Опять начался труд тяжеловеса: пятьсот с лишним килограммов в день – закусок, супов, жарких, десертов, вин. В «Арарате» основная тяжесть приходилась на шашлыки и чебуреки, в «Авроре» – на солянки, бифштексы и шницели, в «Пекине», где Яков Федорович прочно осел с 1958 года, – на китайские блюда: утка по-пекински, курица по-сычуански, трепанги, мидии, моллюски, акульи плавники, икра каракатицы, ростки бамбука. Здесь все полюбилось Якову Федоровичу: и необычность кухни, гарантировавшей своей экзотикой заполненность меню: бывают русские блинные без блинов, кафе без кофе, но до китайского ресторана без китайских блюд еще не додумались; и солидная публика, а не «жуирующие жизнью» командированные, и местоположение против «Аквариума», где он с такой охотой бывал в юности. С тех пор Яков Федорович оставлял «Пекин» только для дел особой, можно сказать, государственной важности: он обслуживал гостей XXII съезда партии, за что удостоился благодарности, банкет в честь партийно-правительственной делегации ГДР, имевший быть в горьковском ресторане «Москва». И по научной линии у него благодарность – отлично кормил участников Международного биохимического конгресса. В Москве работают тысячи молодых, сильных официантов, а как доходит дело до больших правительственных торжеств или международных застолий, так призывают престарелого Мастера.

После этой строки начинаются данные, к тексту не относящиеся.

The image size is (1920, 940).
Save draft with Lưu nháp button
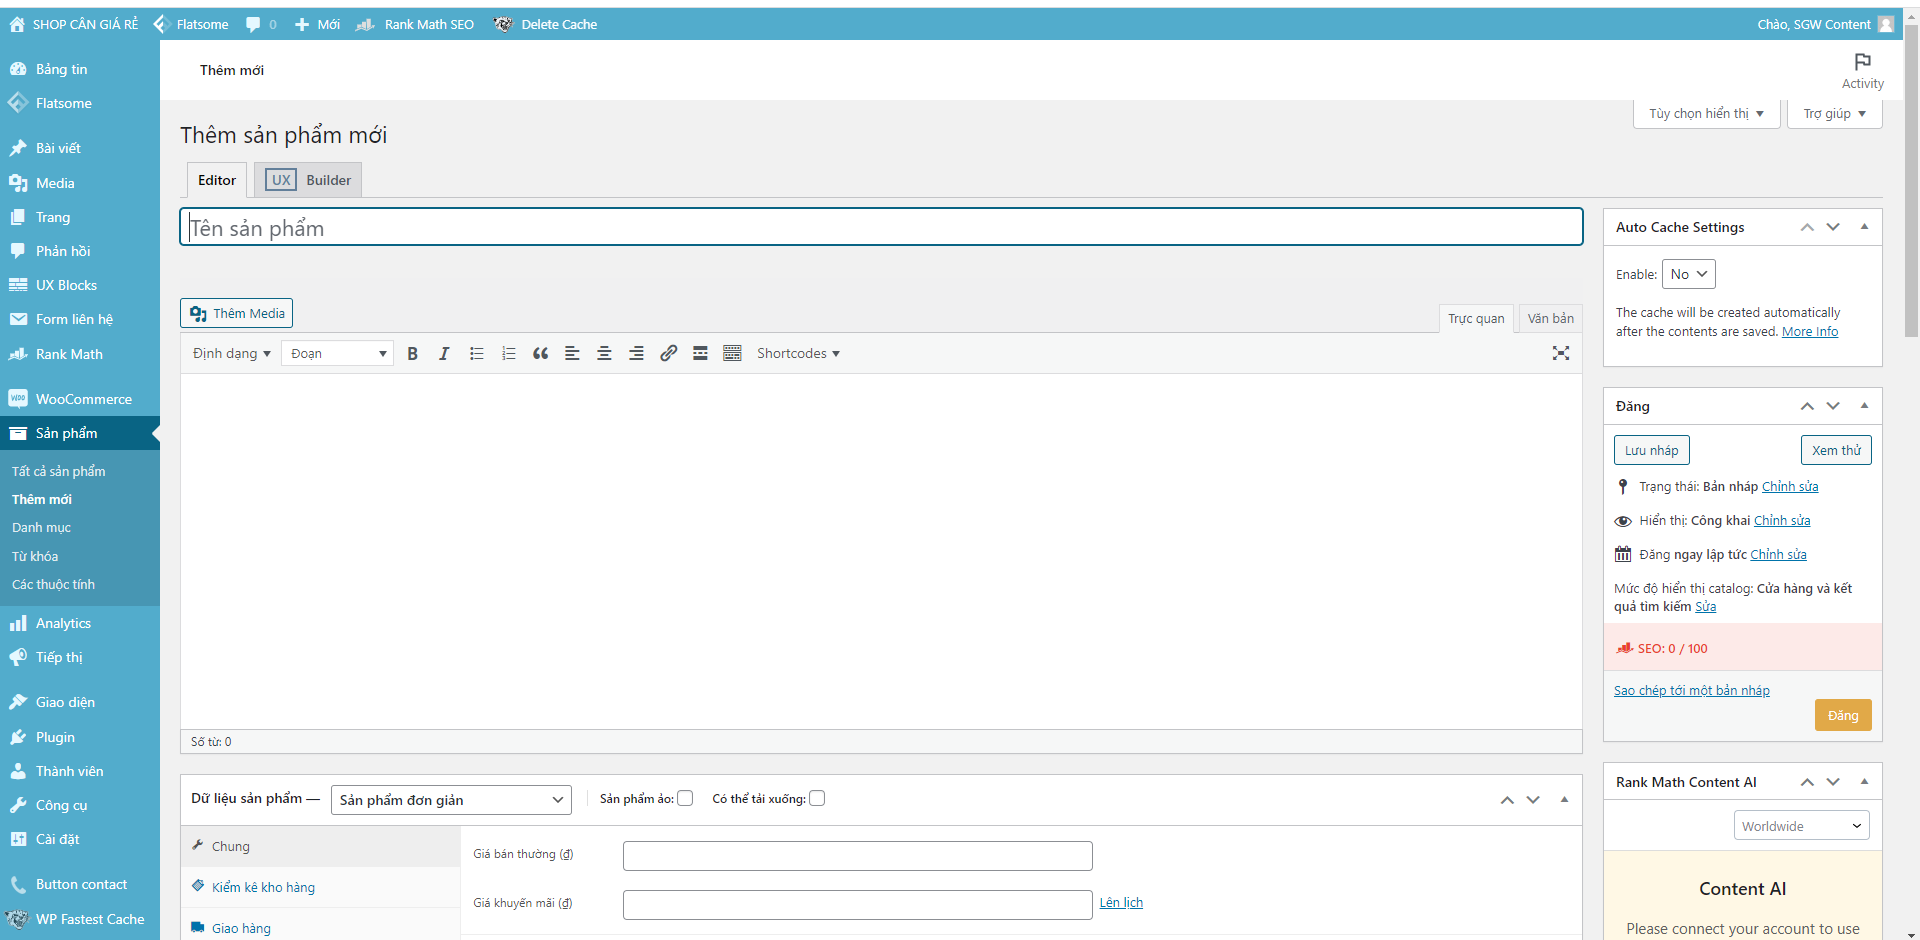pyautogui.click(x=1651, y=450)
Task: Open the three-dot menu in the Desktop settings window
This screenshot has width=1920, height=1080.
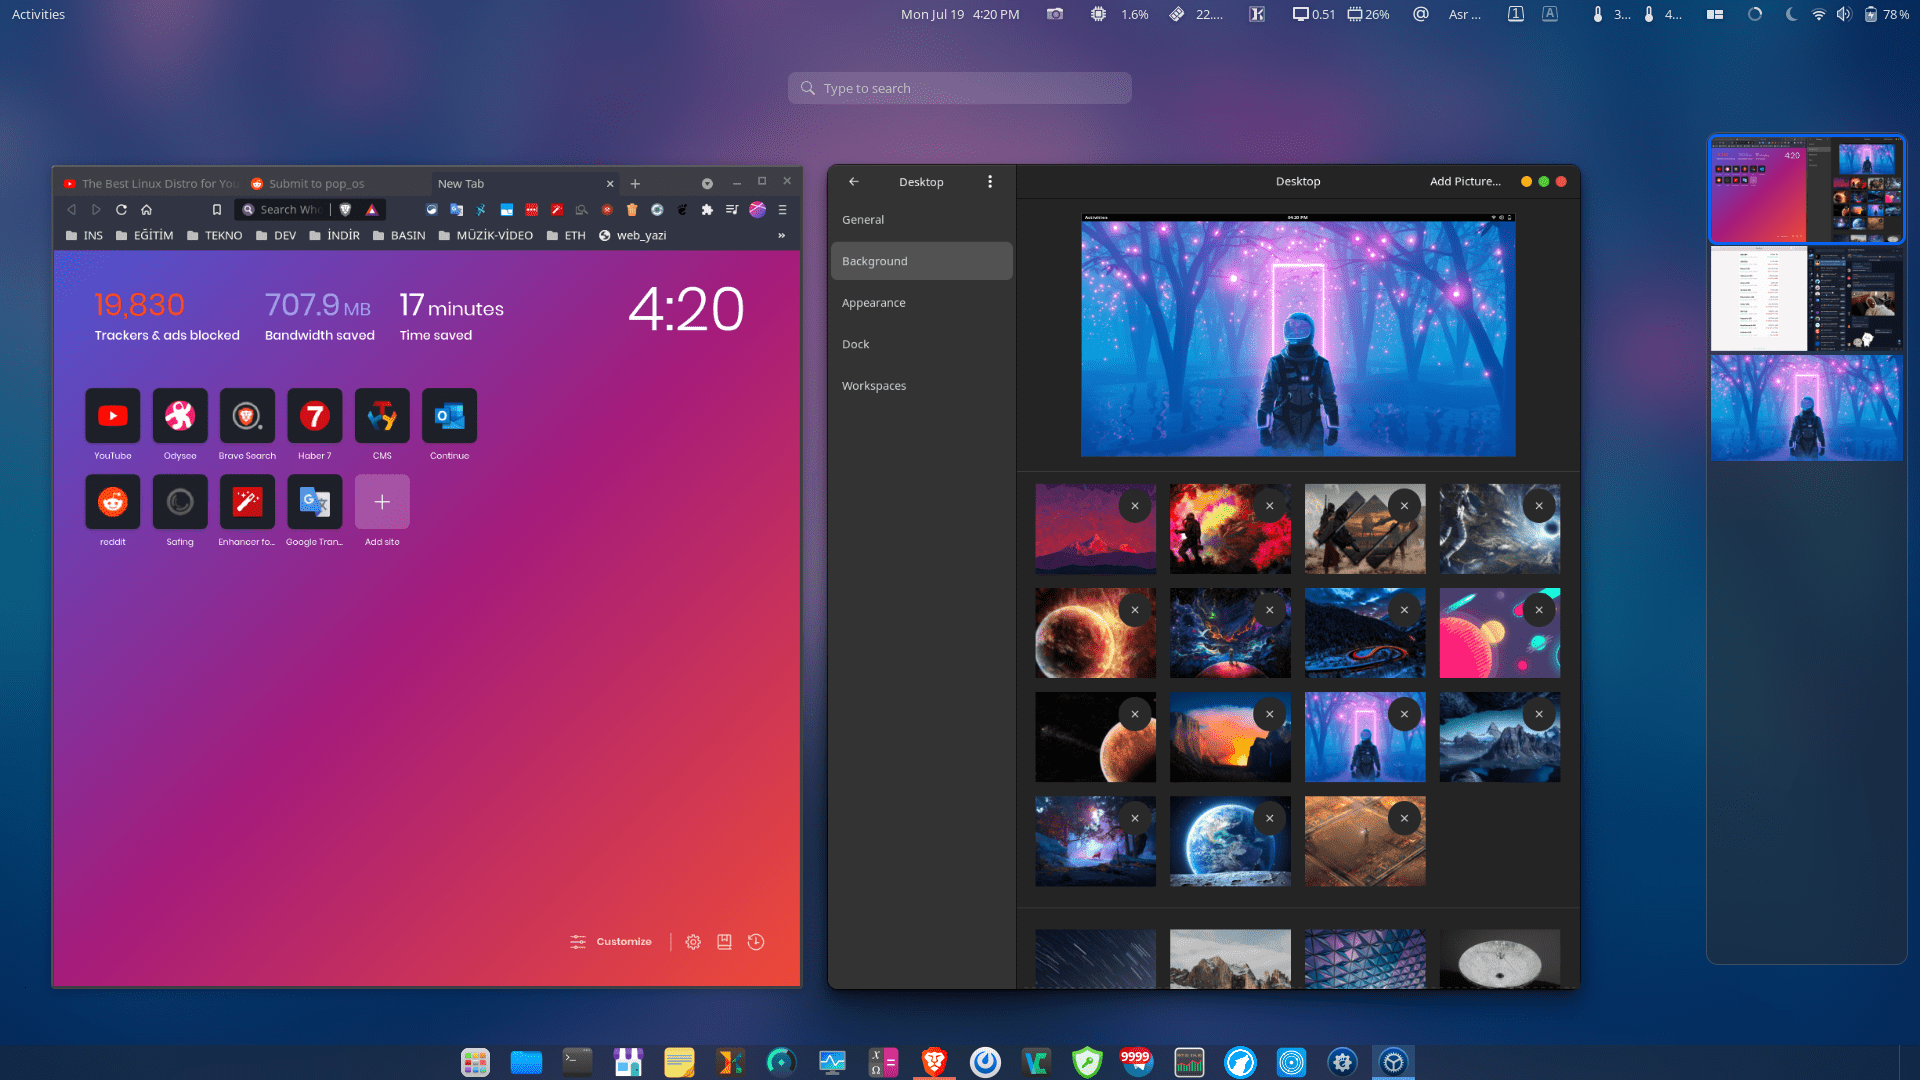Action: pos(990,182)
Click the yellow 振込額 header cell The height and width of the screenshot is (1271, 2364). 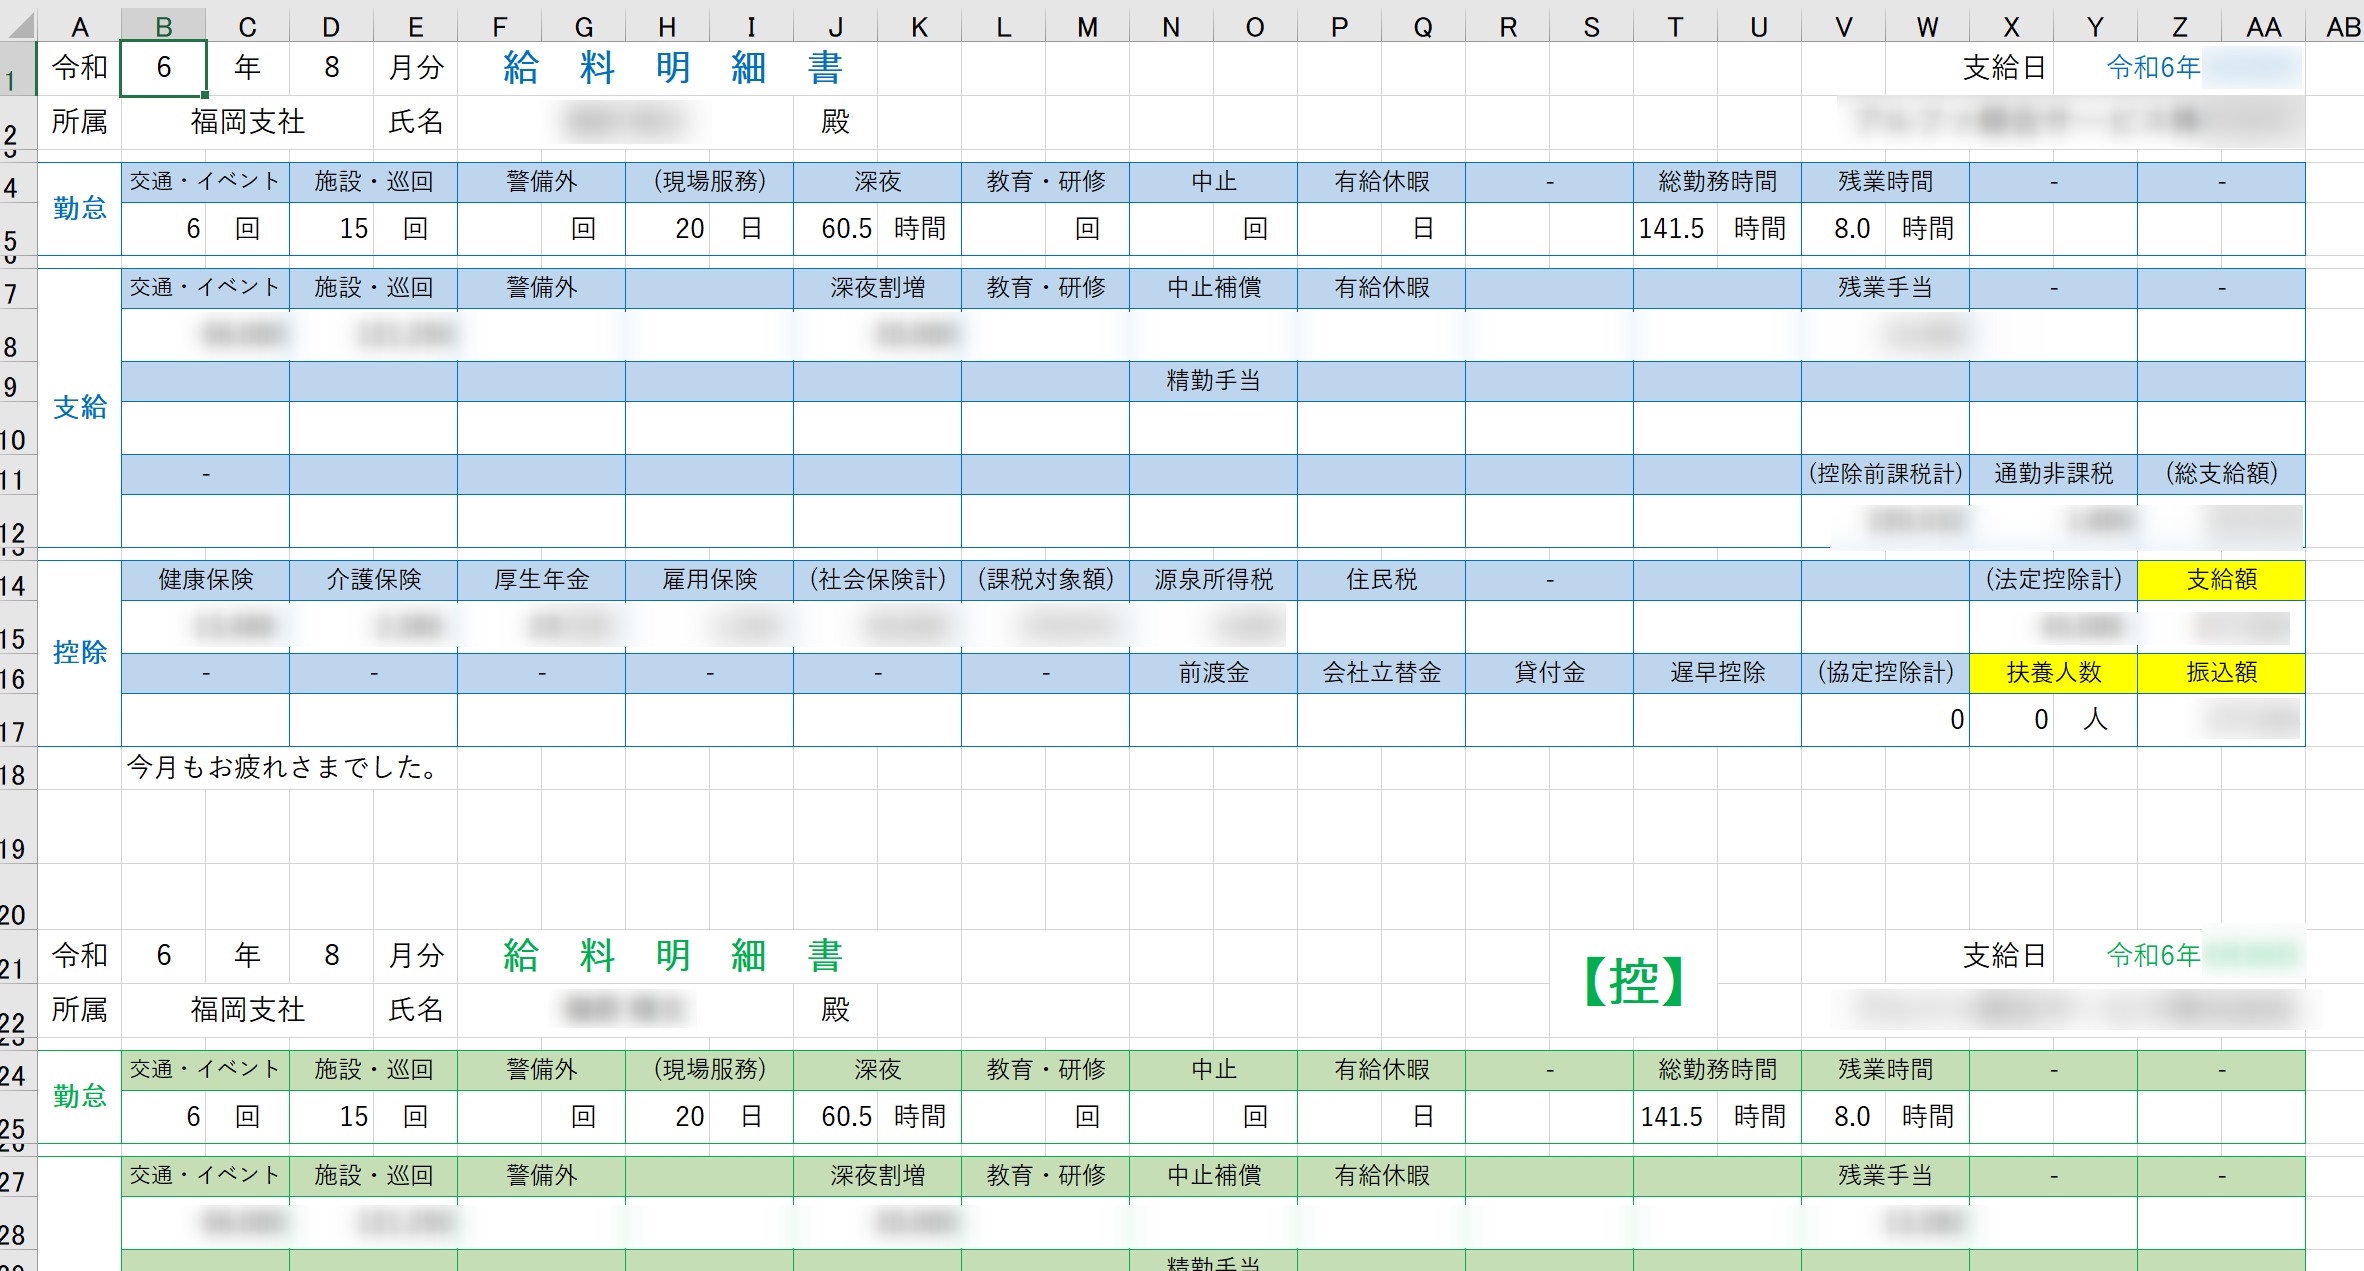click(x=2221, y=673)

Что бы Якову Федоровичу написать нечто вроде наказа молодым официантам! Он захватывающе интересно рассказывает, как надо обслуживать свадьбы, банкеты в честь защиты диссертаций – ныне преобладающий род ресторанного торжества, деловые обеды, семейные трапезы, романтические ужины на двоих, лихорадочные свидания за столиком, предшествующие разлуке, неторопливые, истовые вечера старых фронтовых друзей, однокашников, сослуживцев, встречу Нового года, двусмысленные вспрыскивания ловко обстряпанных сделок. Меняется все: повадка, темп и ритм, улыбка, звуковое наполнение голоса, неизменны лишь три цвета профессионального знамени, которые Яков Федорович называет так: вежливость, внимание, культура. Ну, «культура» и тут применяется в том зыбком и всеобъемлющем смысле, какой приобрело у нас это слово. Он входит в название городского парка, им определяют выпивку («культурно посидели»), качество вождения машины («некультурно повернули, товарищ водитель»), даже таинство смерти («культурные похороны»). Но не будем придираться…

…Погасли люстры, затем и плафоны, ушли последние засидевшиеся посетители, убраны столики, кажущиеся голыми без скатертей, салфеток, фужеров, солонок, перечниц, сдана выручка в кассу. Чуть погуживают натруженные ноги. Человек из ресторана надевает пальто, нахлобучивает шляпу, прощается с товарищами, кивает золото-окантованному швейцару и вышмыгивает из тяжеленных, будто свинцом налитых, дверей гостиницы «Пекин» в электрическую ночь города.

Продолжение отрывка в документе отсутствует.